UACCM Hosts A High School Welding Competition

welder at a station
High School student welds at the Workforce Training Center.

The University of Arkansas Community College at Morrilton is opening its welding facilities to high school students by hosting competitions, a move designed to encourage students to explore in-demand fields in the state.

Students from four high schools competed on Monday, March 4, at UACCM’s Workforce Training Center, in the challenges of blueprint reading, shielded metal arc welding, and gas metal arc welding. The Department of Workforce Development and Community Education used the event as a trial run for future, prospective competitions. 

“In lieu of the FFA Practice Competition, we decided to hold a Welding Competition with high school agricultural students,” said Denise Pote, coordinator of Workforce Development and Community Education. “For our first year, we wanted to keep participation at a minimum and to limit registration; so we only invited five schools.” 

With UACCM instructors serving among the judges, three young winners were selected among the crop of welders from Shirley, Bigelow, Wonderview, Western Yell County and Nemo Vista high schools.
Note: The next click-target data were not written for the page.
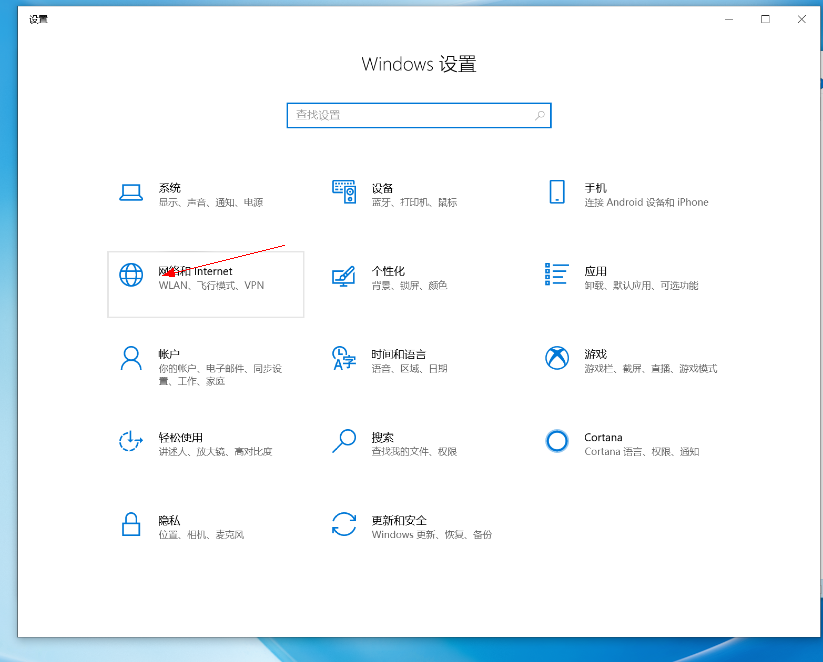Click the 搜索 magnifier category icon
Image resolution: width=823 pixels, height=662 pixels.
pyautogui.click(x=344, y=441)
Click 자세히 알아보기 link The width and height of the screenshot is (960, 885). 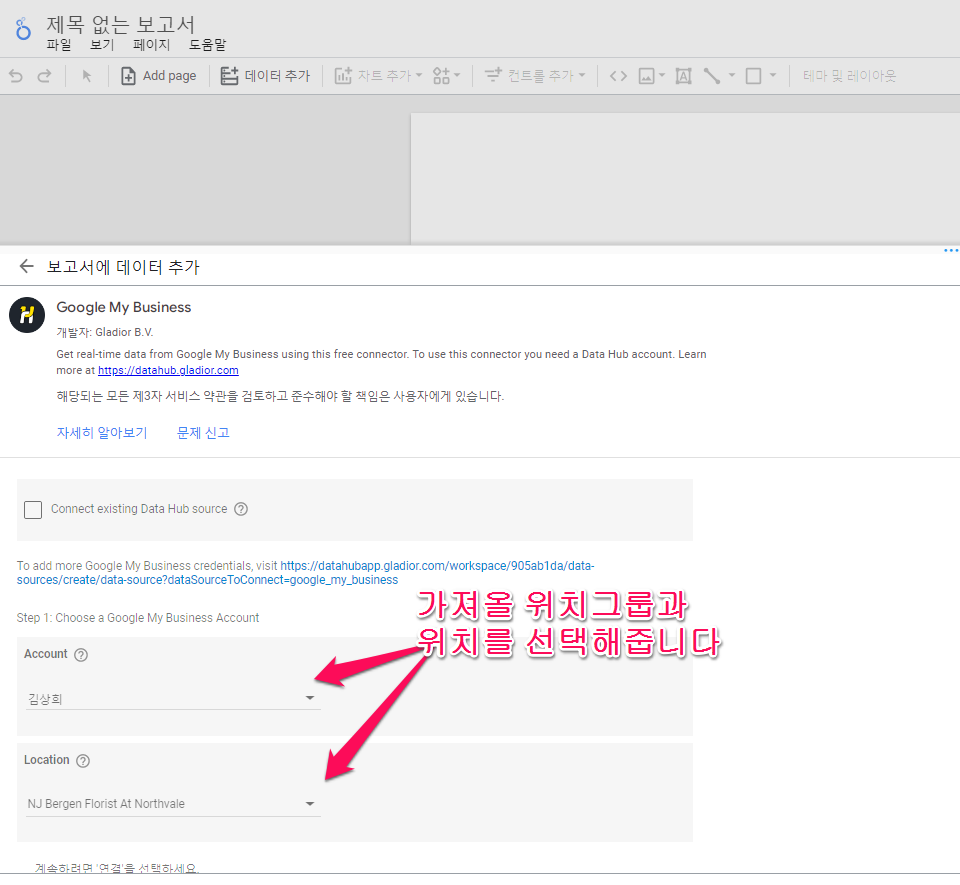click(101, 432)
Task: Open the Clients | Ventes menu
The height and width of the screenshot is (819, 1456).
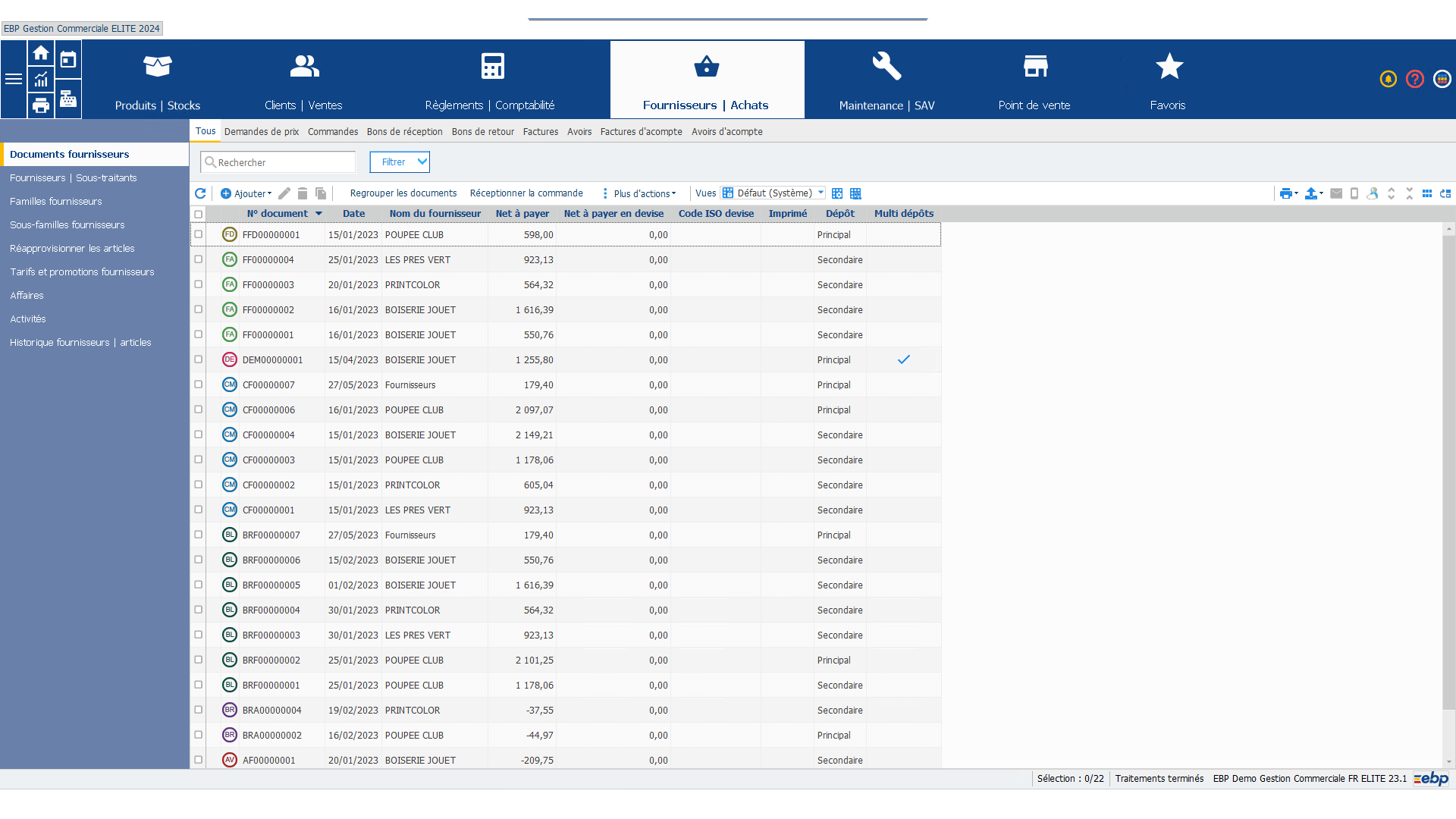Action: (303, 80)
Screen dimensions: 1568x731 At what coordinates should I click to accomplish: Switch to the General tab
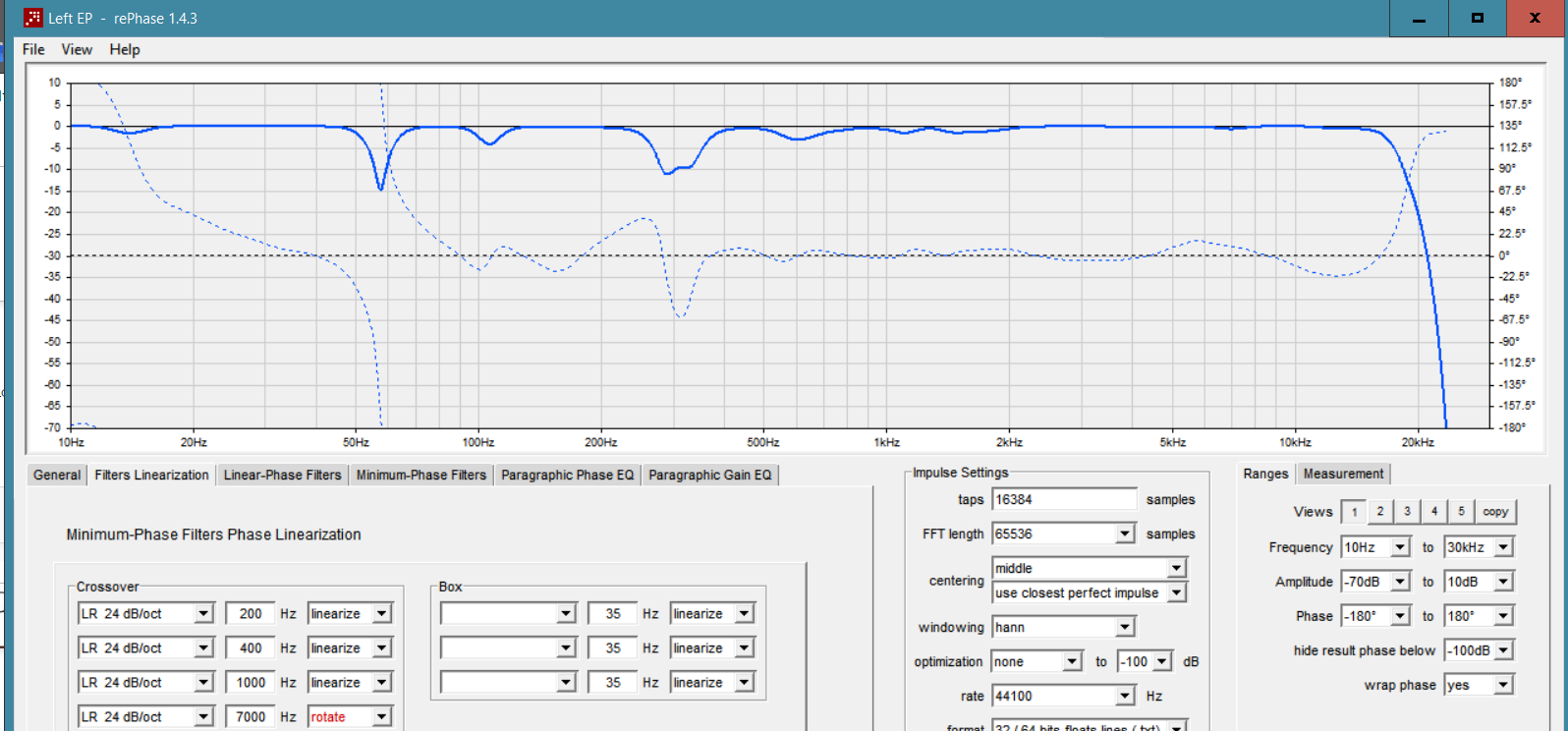tap(57, 476)
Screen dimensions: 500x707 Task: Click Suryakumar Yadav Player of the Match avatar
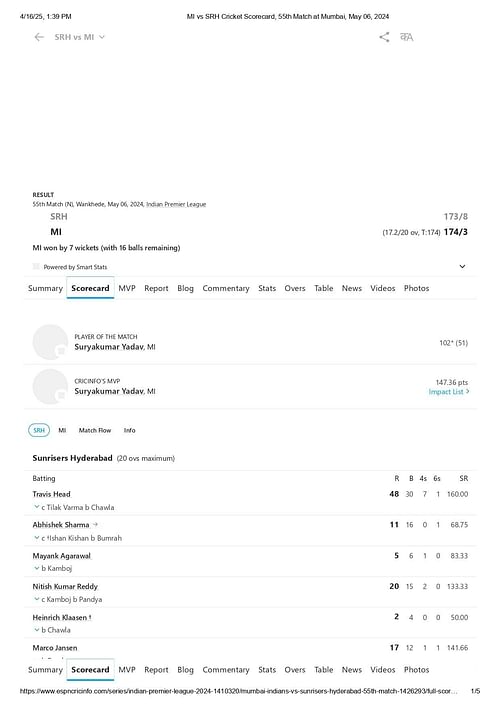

With prizes of welding accessories, the winners were Colt Ridenour of Western Yell County High School, first place; Grant Morgan of Bigelow High School, second place; and Mahalie Adair of Western Yell County High School, third place. 

Three students stand in welding lab and are holding gear
From left to right: Gran Morgan of Bigelow High School, Colt Ridenour of Western Yell County High School,
and Mahalie Adair of Western Yell County High School

These competitions are capable to being an asset in the state, as it provides opportunities for students looking for high-paying careers without getting a four-year college degree.

“UACCM’s primary goal for this was to bring students to our campus where they and their high school instructors could meet our faculty and learn about programs, expectations, and possible career choices. It was an opportunity for students to see how valuable skilled trades are and to find an area in which they can excel even if they do not feel that college is for them,” Pote said.